Prison safety crisis: Assaults and self-harm hit new record levels

Violence and self-harm in prisons are “unacceptably high”, the Justice Secretary has admitted, after official figures revealed both have surged again to reach new record highs.

David Gauke acknowledged the latest official safety in custody statistics were “disturbing” after they showed increases across all of the key categories.

In the year to September, there were 33,803 assault incidents, up 20% on the previous 12 months.

Of those, nearly 4,000 were recorded as “serious” – such as those which require medical treatment or result in fractures, burns, or extensive bruising.

Assaults on staff also continue to rise, reaching record highs.

They increased by 29% year on year, to 10,085, including 997 which were serious, although the Ministry of Justice said a change in the way these figures are recorded may have contributed to the jump.

There were 52,814 self-harm incidents, a 23% increase, and a new record high, according to the MoJ’s report.

It also revealed there were 325 deaths in prison custody in the 12 months to December 2018, up 10% from the previous year. Of these, four were homicides.

Mr Gauke said: “Violence and self-harm in our prisons is unacceptably high and these figures underline why we are spending an extra £70m to fight the drugs plaguing prisons and boost security, while also training over 4,000 new prison officers in handling the complex offender population.

“Clearly there is a huge amount yet to be done but I am determined to cut the violence so prisons can focus on rehabilitating the offenders who will be back out at some point.
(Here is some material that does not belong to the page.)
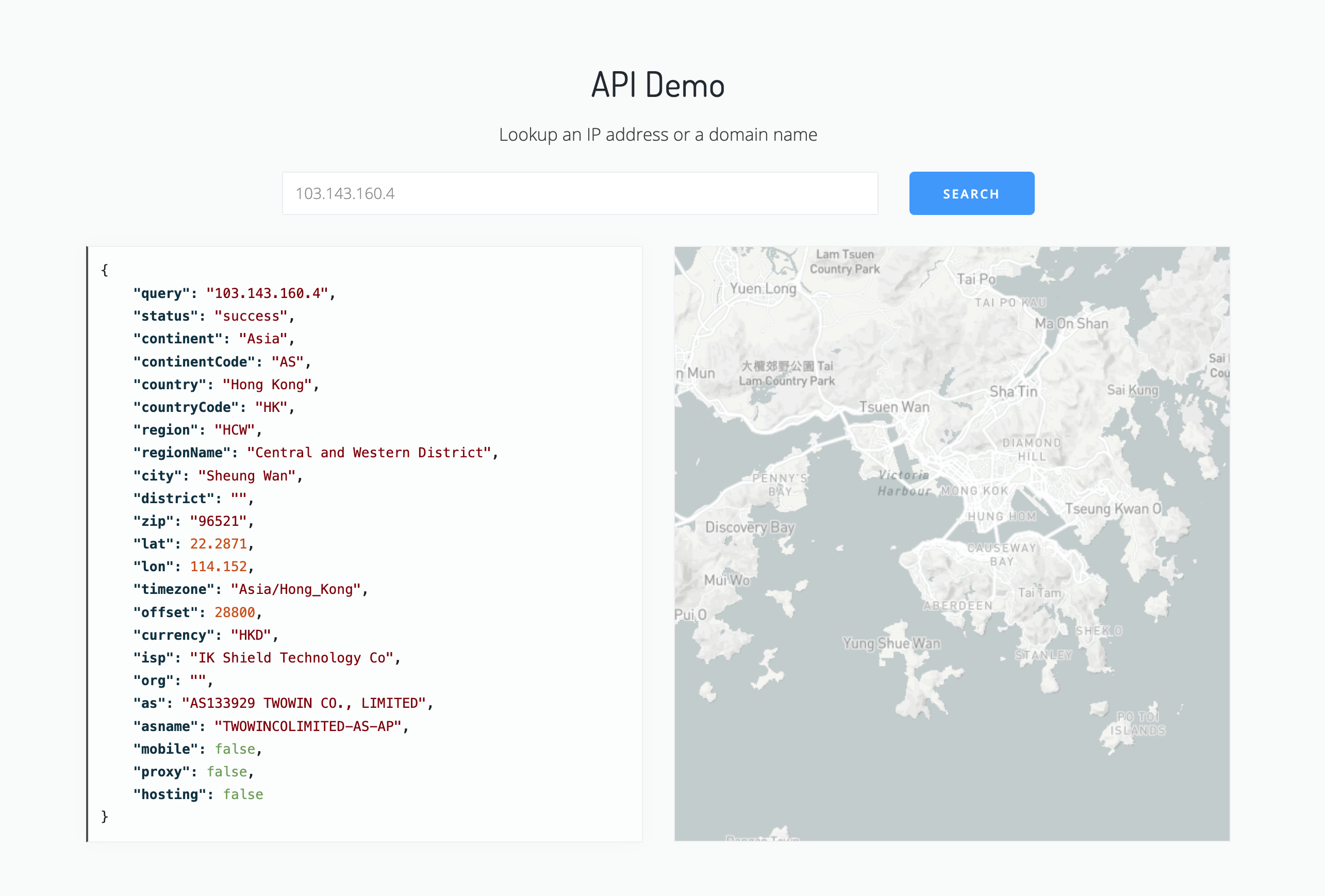Click the API Demo heading
This screenshot has height=896, width=1325.
pyautogui.click(x=657, y=86)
“And while these figures are disturbing, I am optimistic that the measures we have been putting in place will help us to reduce violence and ultimately better protect the public.”

Shadow justice secretary Richard Burgon claimed cuts to staff and budgets were “directly to blame for violence spiralling out of control in our prisons”.

He said: “Our prisons have become a danger to officers, inmates and wider society.”